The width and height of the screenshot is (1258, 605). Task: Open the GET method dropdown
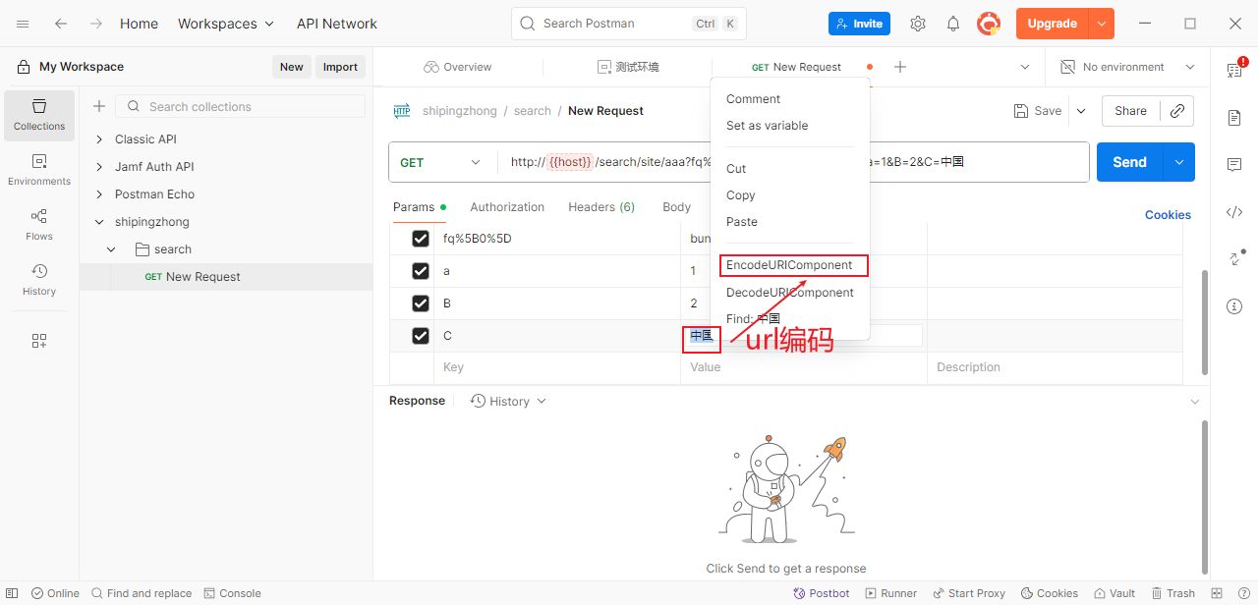click(x=442, y=162)
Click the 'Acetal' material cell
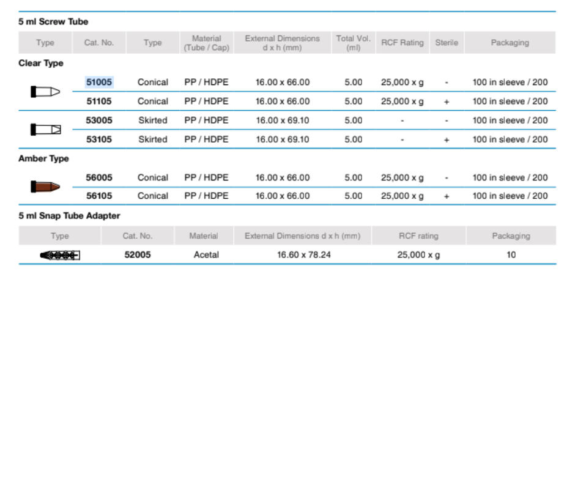The image size is (575, 482). click(x=206, y=254)
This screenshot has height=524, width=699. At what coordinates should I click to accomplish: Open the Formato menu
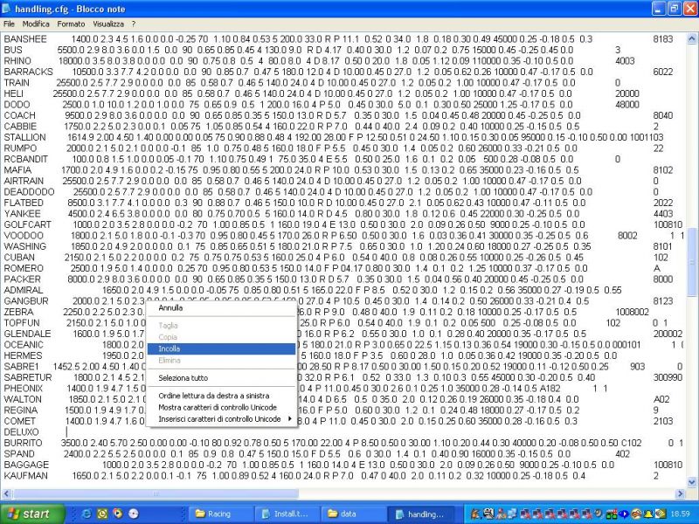71,24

■ WRITTEN INSTRUCTION ■
Put the lines above into a JSON list of strings, one string per line, leaving out blank lines and the pictures.

■ TASK OUTPUT ■
[
  "The width and height of the screenshot is (1258, 605). Task: Open the GET method dropdown",
  "click(x=442, y=162)",
  "Click the 'Acetal' material cell",
  "The image size is (575, 482). click(x=206, y=254)",
  "This screenshot has height=524, width=699. At what coordinates should I click to accomplish: Open the Formato menu",
  "71,24"
]